Ты, начавший еще при Петре, муравей, через поле твое странствие длится!
В опирающемся на идеи Беньямина, Фуко, Лиотара и Уайта исследовании Эми Элиас рассматривается, какие типы травматического воздействия оказывают на построение нарратива “зияния” и “провалы” в исторической памяти. Элиас говорит о “текучем Отсутствии как историческом возвышенном, месте на границах Времени, являющемся Историей самой по себе” [22]. В поэме Парщикова поле Полтавской битвы (где авторское “я” сообщает о себе: “Здесь я отдыхаю после похода десятилетнего, завоевательного / на пятачке чернозема в обилии дательного и звательного” [23]) оказывается местом, изначально и бесконечно лишенным места, провалом в частной и общей истории, тем не менее — или благодаря этому — предельно заполненным всевозможными историческими кодами, реальными или вымышленными конфигурациями исторических событий.
Если переводы из “школы языка” “учат” русскую поэзию разомкнутому, эллиптическому видению и проектному, а не эмоционально-лирическому высказыванию, то книги Лин Хеджинян “Охота” и “Русские ночи” Кларка Кулиджа, несомненно навеянные их знакомством с русскими поэтическими тенденциями 1980-х годов, привносят в англоязычную поэзию особую нарративную неспешность, гедонизм и самосозерцание, чем и славится, по их мнению, насквозь литературоцентричная “русская душа”. Например, “Охота” Хеджинян — осовремененный перифраз “Евгения Онегина” и вольное, почти джазовое переложение извлеченной из русской классики или романов Набокова руссоистской поэтики дворянской усадьбы.
Иней осыпается с дерева
Мы обладаем состоянием природы
Вероятно, мне нужно дерево — оно признает меня
и потому меня утвердит
Природа как описатель — с русскими именами вещей
Природа, к которой льну через стол, который
входит в ее же владения
Это третье (нечеловеческое) лицо
Блекнущий интерес, сахарная диета, большой палец руки
пред прямодушной луной
Природная часть этой мысли берет начало во сне
Все это миную в развитии своем
Охотник пребывает в собственной безыскусности
Природа прибывает в убывании личного
(персональность), происходящего в прибыли
Она присваивает безличный рассказ — здесь мы
вот бесконечны
Усталость легка, неспособность
что-либо признать
Падал снег и рябило сквозь снег от людей,
идущих в снегу, одновременно отражавшихся в нем.

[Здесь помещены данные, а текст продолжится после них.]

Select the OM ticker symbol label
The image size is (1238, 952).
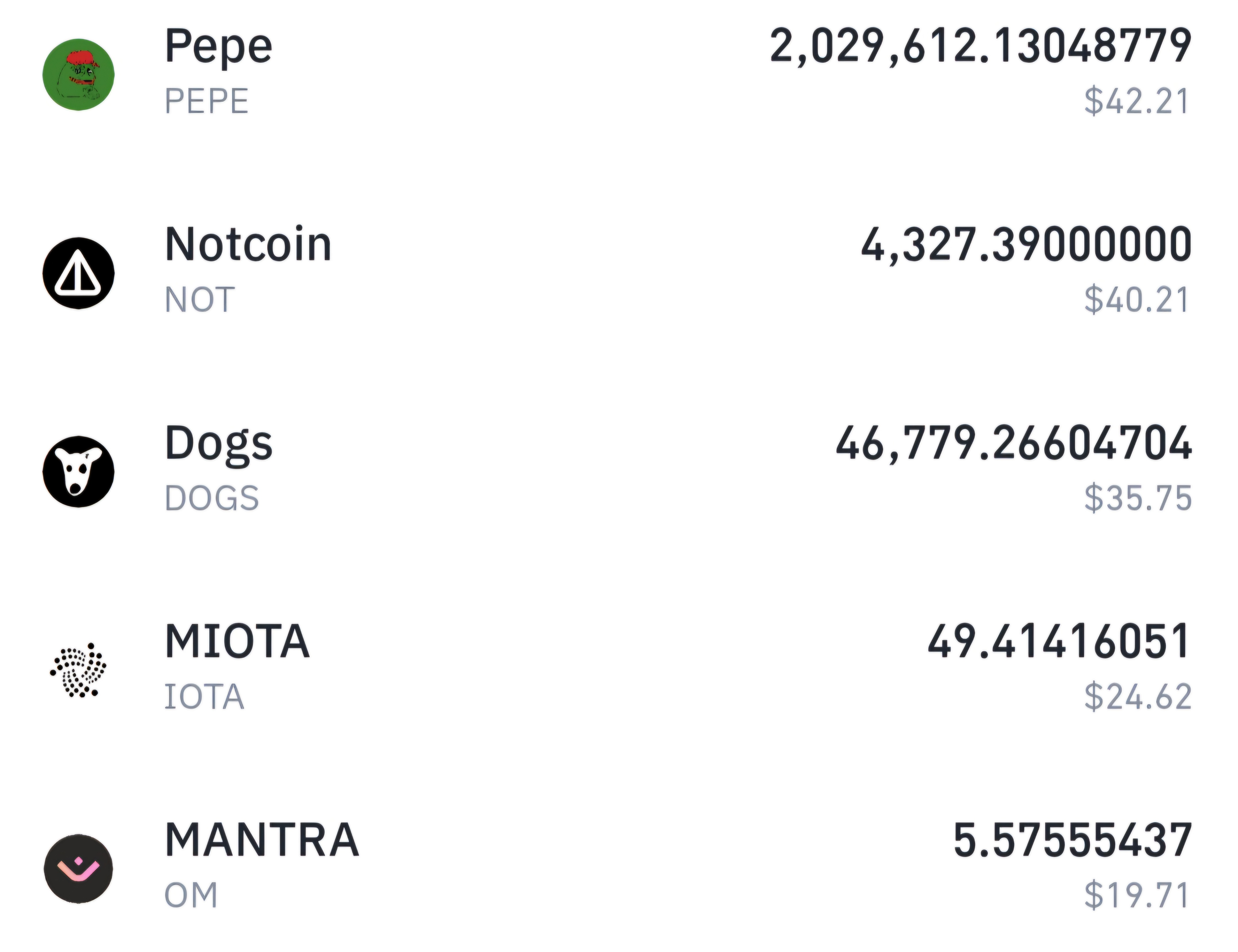pyautogui.click(x=190, y=895)
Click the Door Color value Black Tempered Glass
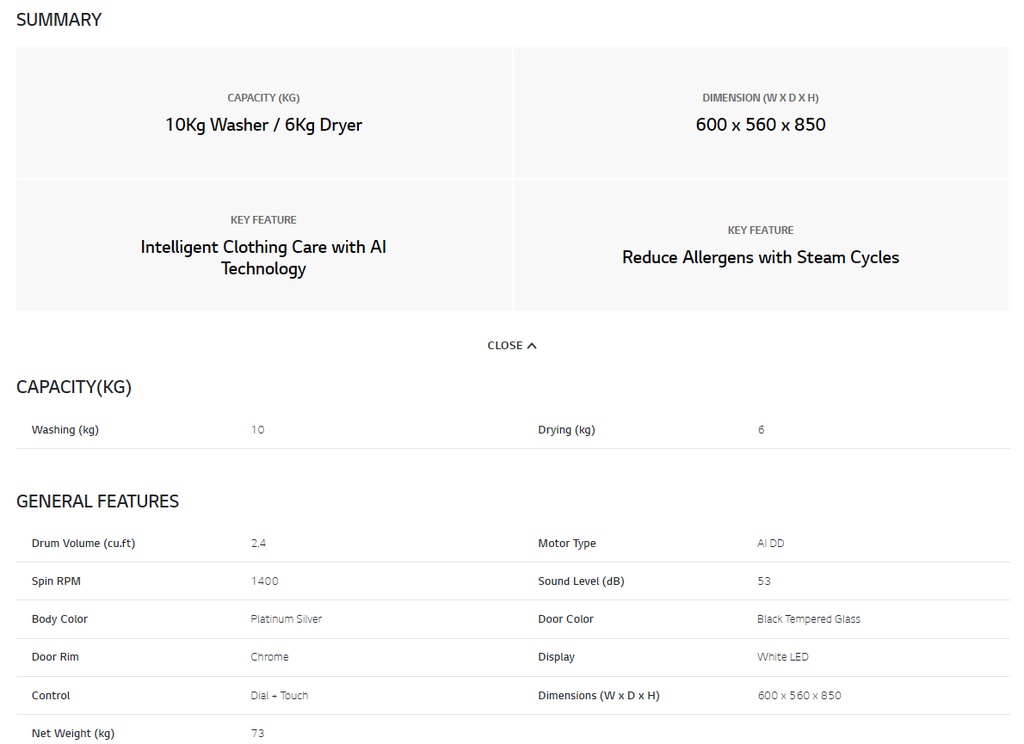 808,619
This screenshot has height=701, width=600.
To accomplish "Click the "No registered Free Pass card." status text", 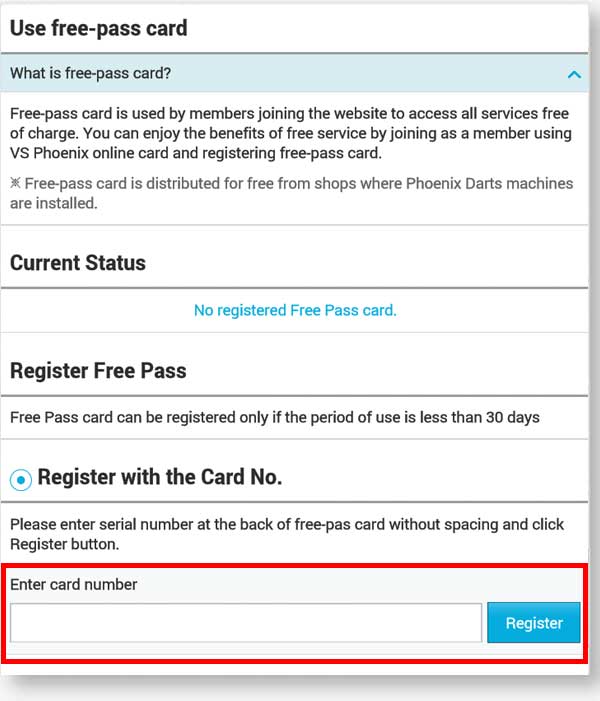I will coord(295,310).
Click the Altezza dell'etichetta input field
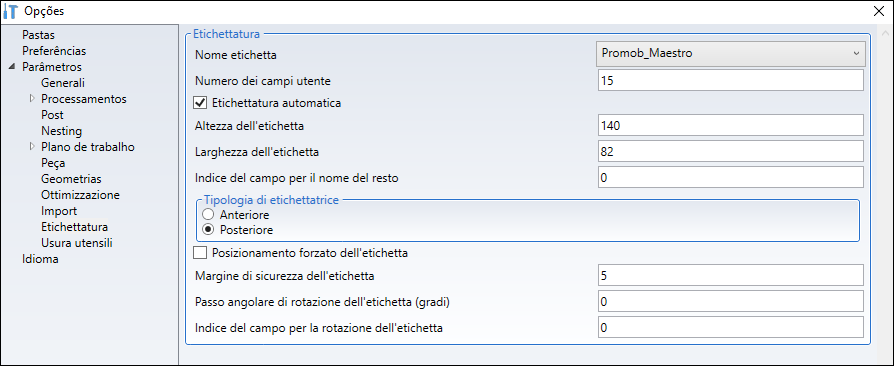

(Лин Хеджинян. Охота. Гл. 72.
Природа. Пер. А. Драгомощенко)
Но даже если задаться целью бережно перевести надъязыковую эпистему и нюансы отношения к языку (Эндрю Вахтель и Алексей Парщиков в предисловии к антологии “The Third Wave” увидели в языке общий для русских и американских поэтов генератор поэтического творчества [24]), все равно грамматические конструкции, пунктуационные изыски, местоименные подстановки — и внутрифразовое напряжение (tension), что особенно важно для языковой поэзии, — останутся непереводимыми.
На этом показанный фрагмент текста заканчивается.